* start Task data *
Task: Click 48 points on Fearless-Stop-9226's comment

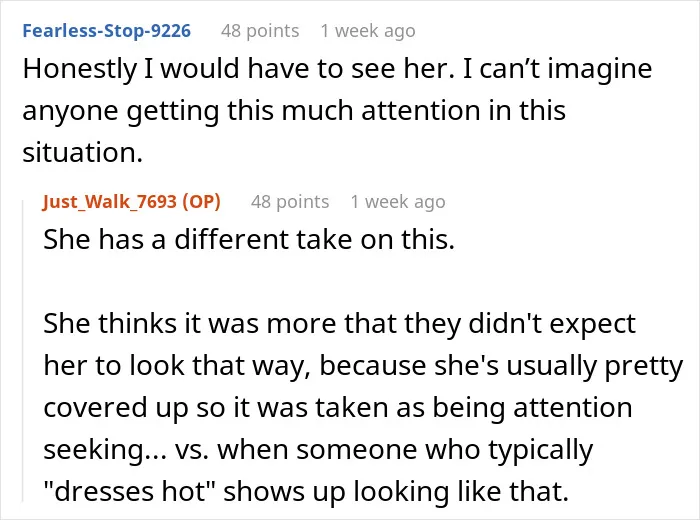Action: (260, 31)
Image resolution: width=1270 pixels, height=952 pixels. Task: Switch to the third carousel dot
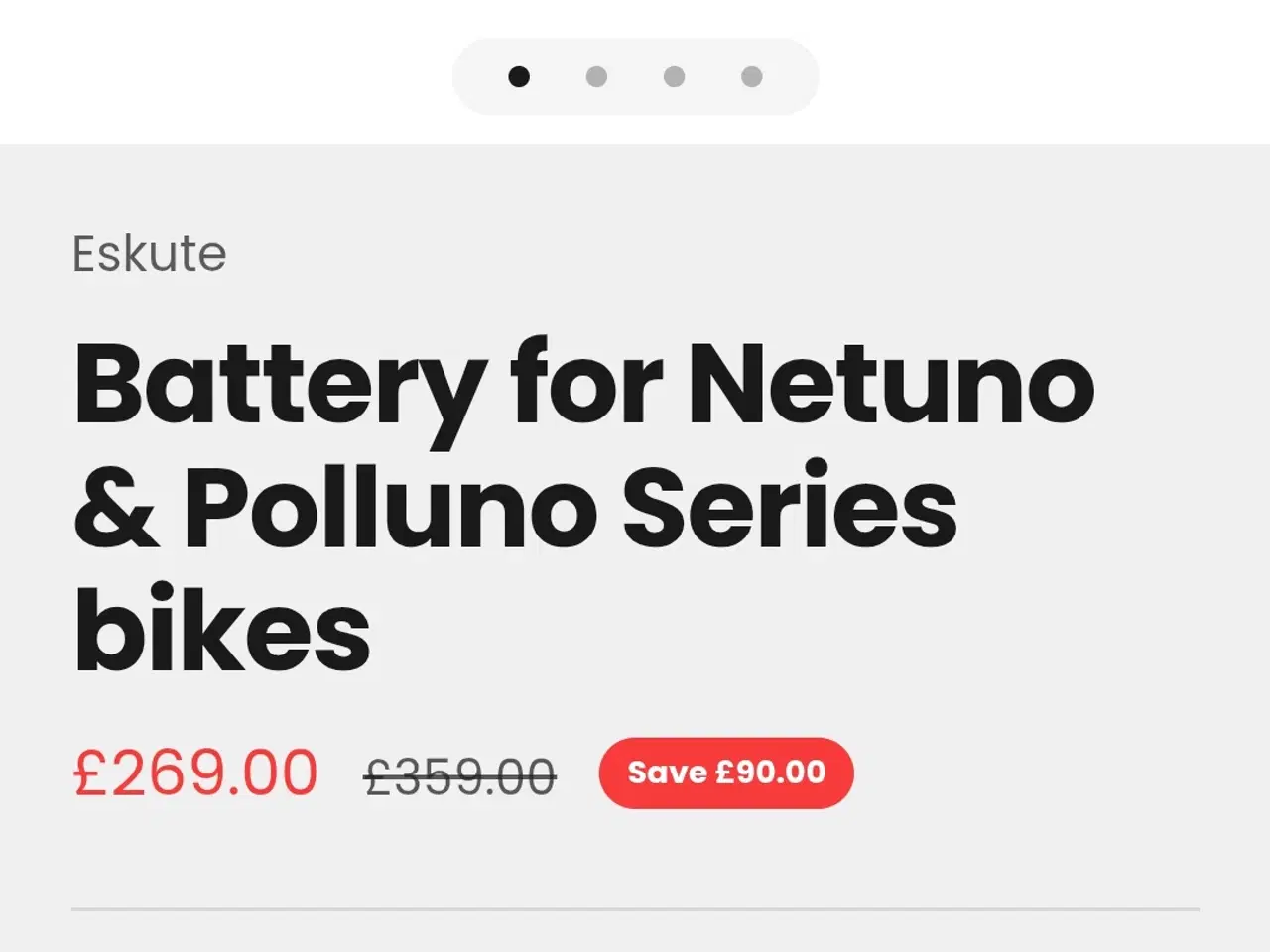pyautogui.click(x=675, y=76)
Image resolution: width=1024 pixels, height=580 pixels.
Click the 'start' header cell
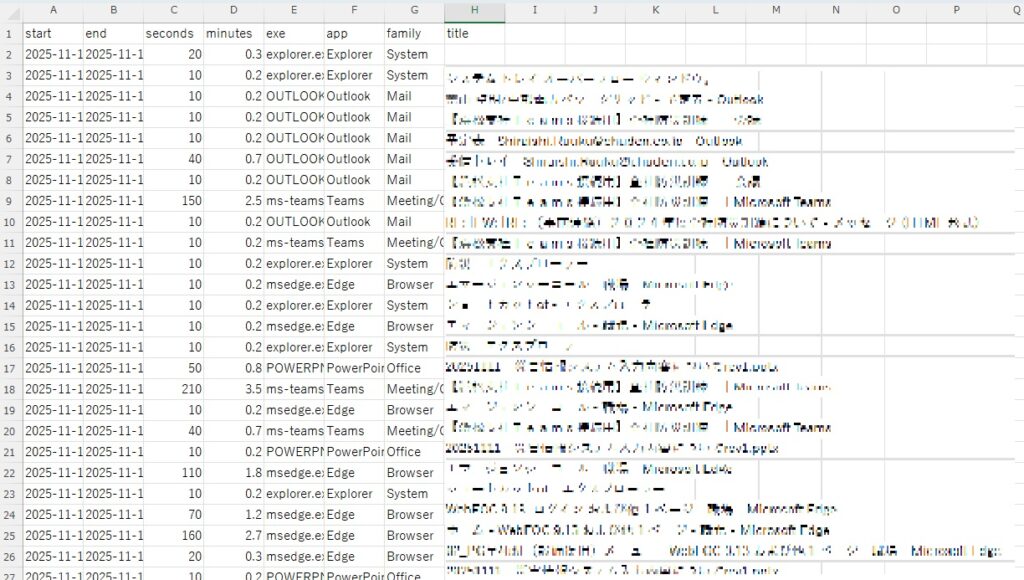(52, 33)
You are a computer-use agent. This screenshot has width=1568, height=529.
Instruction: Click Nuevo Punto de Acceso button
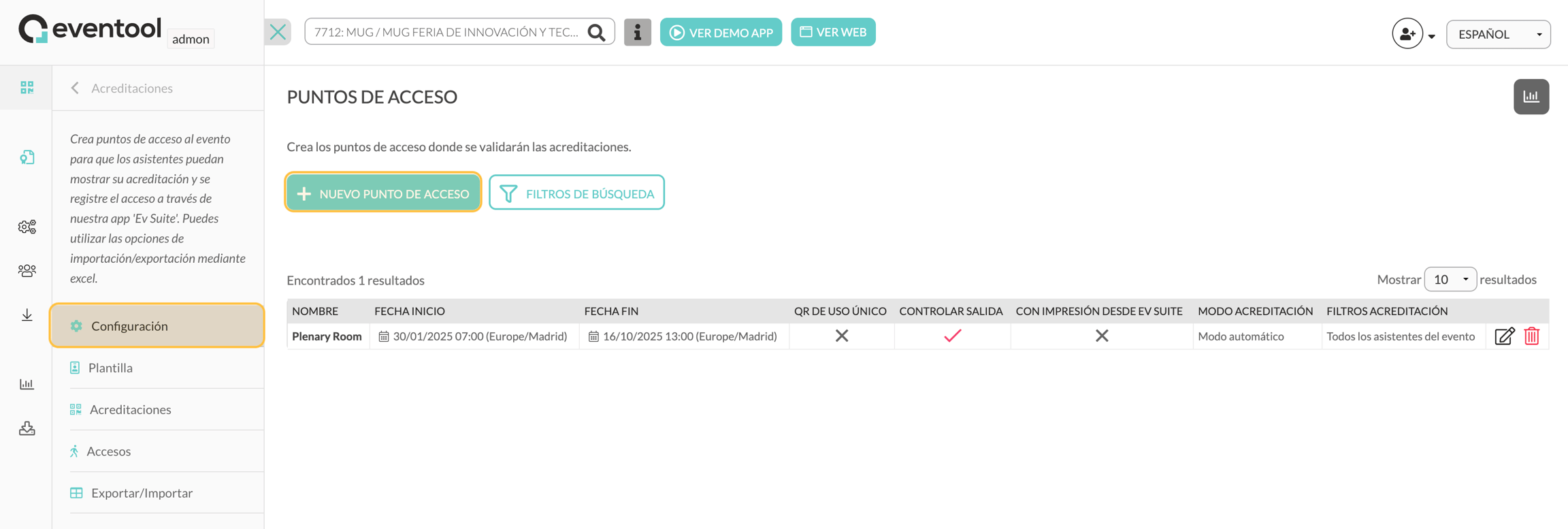[x=383, y=193]
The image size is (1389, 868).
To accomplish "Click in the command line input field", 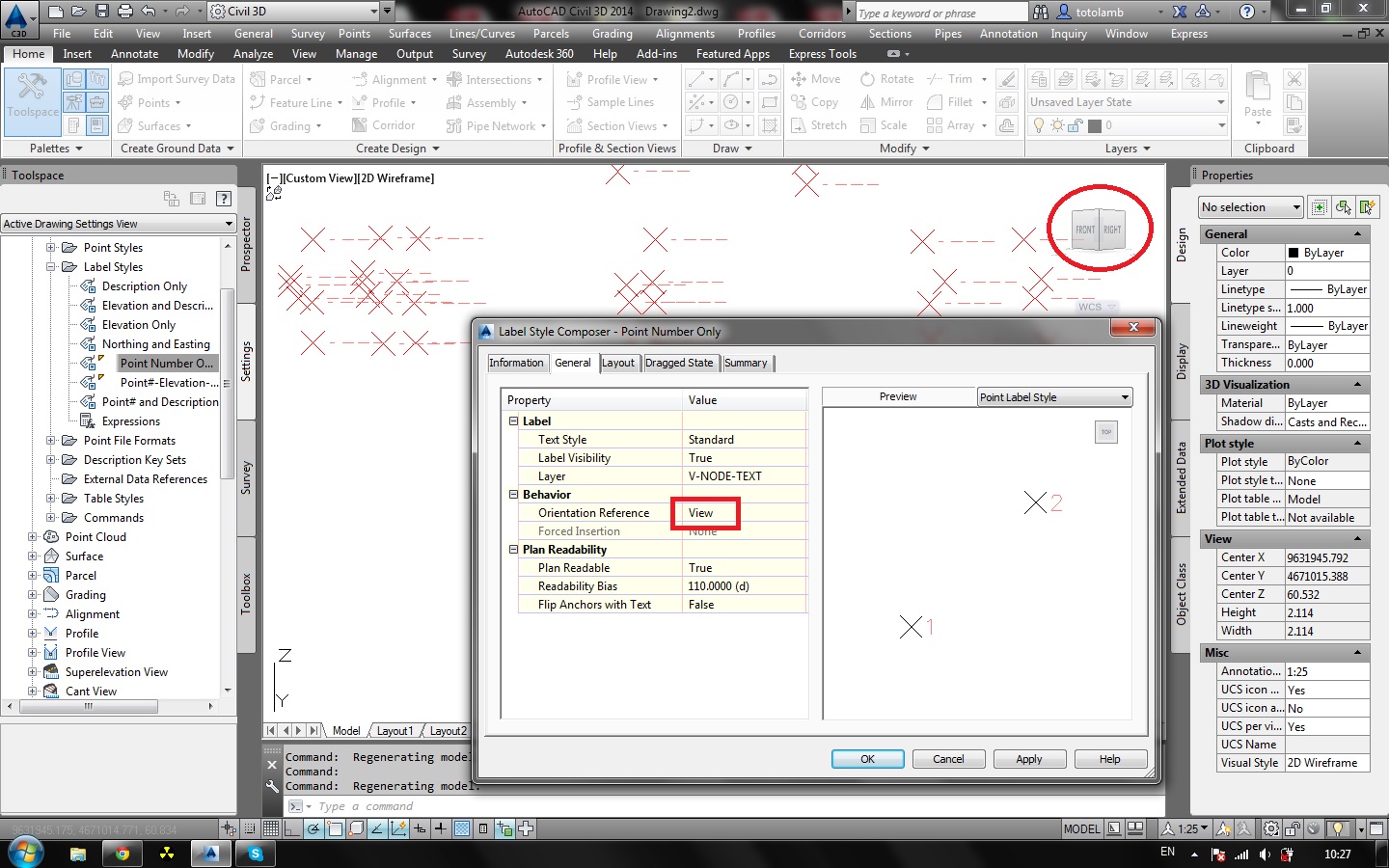I will 434,806.
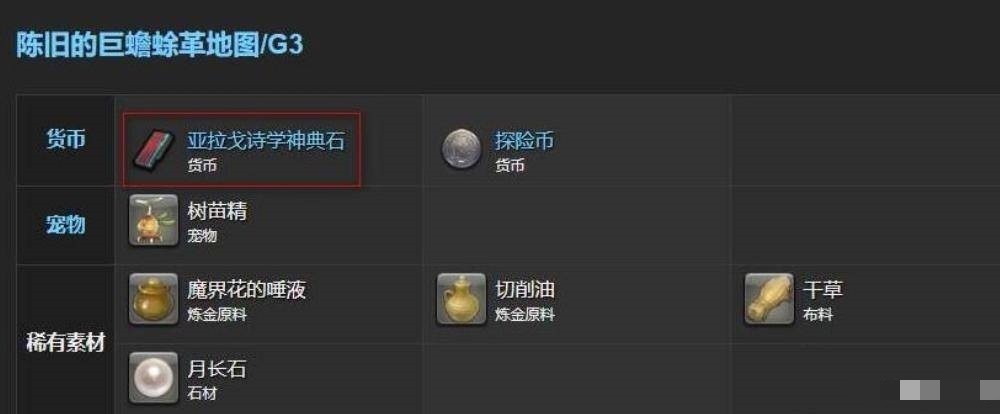Image resolution: width=1000 pixels, height=414 pixels.
Task: Click the 石材 label under 月长石
Action: tap(202, 394)
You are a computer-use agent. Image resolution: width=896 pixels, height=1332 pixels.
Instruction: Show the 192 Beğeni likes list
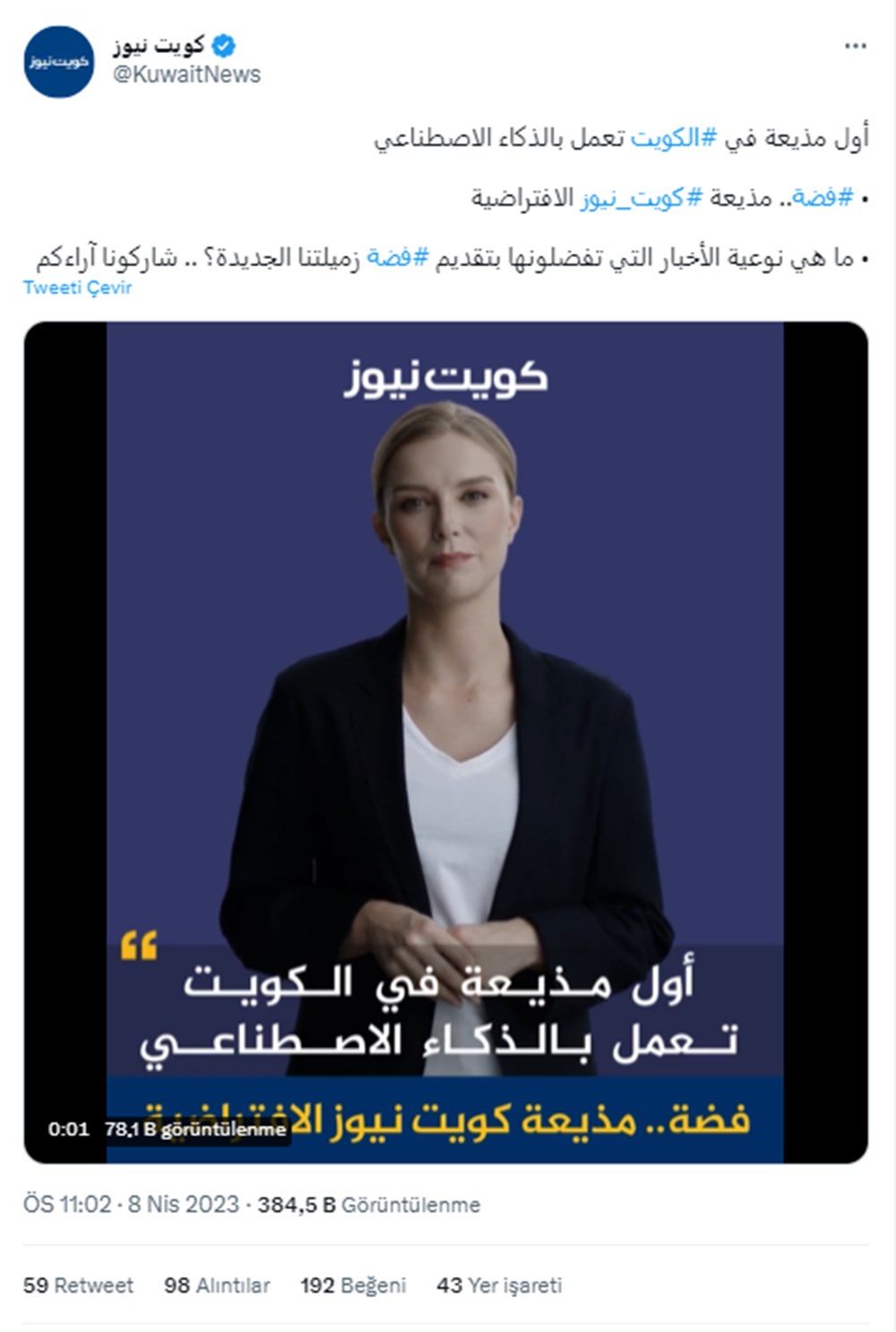pyautogui.click(x=353, y=1285)
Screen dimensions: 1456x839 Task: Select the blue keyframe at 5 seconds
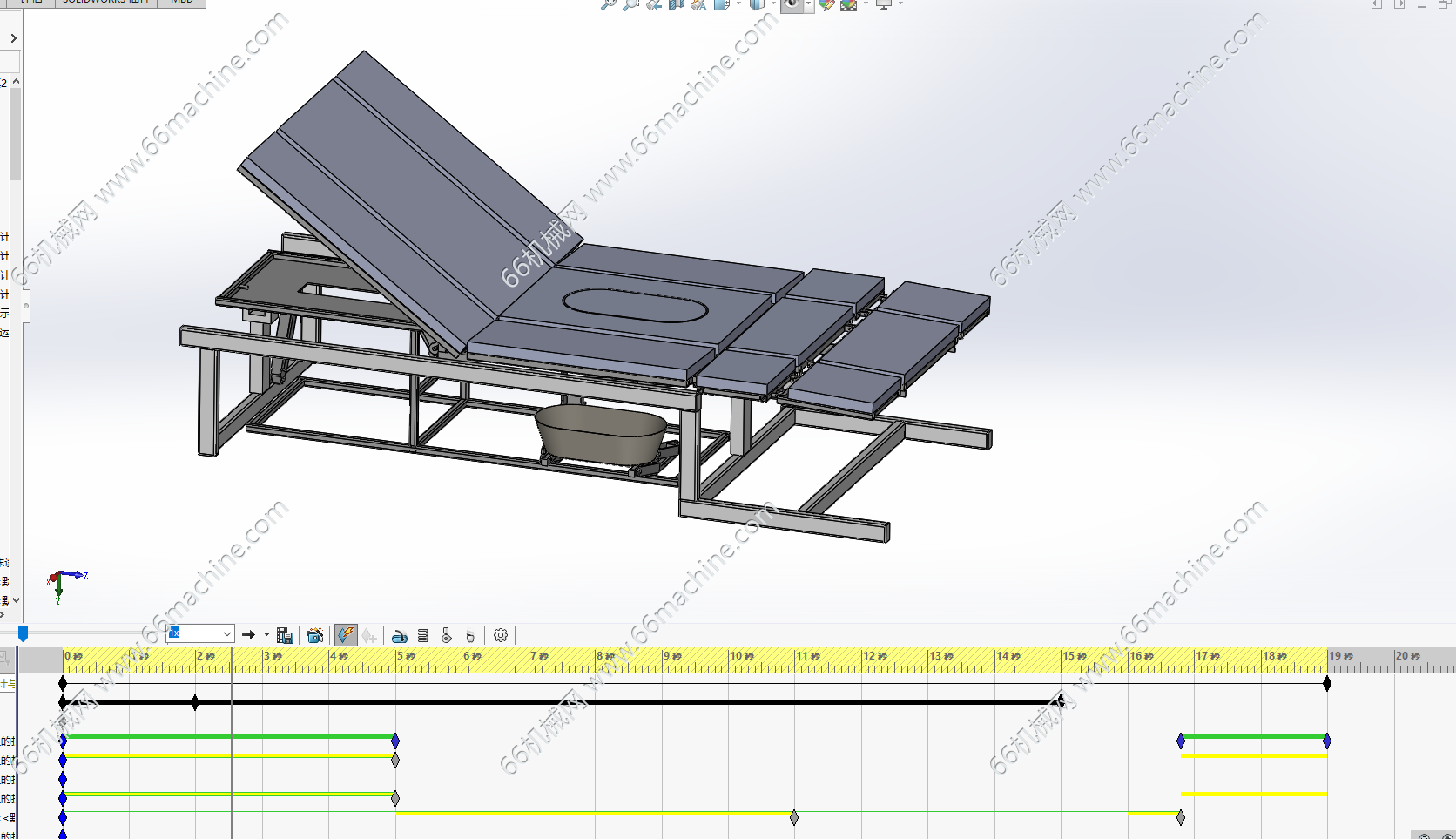coord(395,741)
* end Task data *
Swap "carousel" for "slideshow" in the listing from its first line up to and including the line with "pyautogui.click(x=675, y=76)", and give those lines again with nothing else changed. Omit the pictures.

Task: Click 48 points on Fearless-Stop-9226's comment

Action: (260, 31)
Image resolution: width=1270 pixels, height=952 pixels. Task: Switch to the third slideshow dot
pyautogui.click(x=675, y=76)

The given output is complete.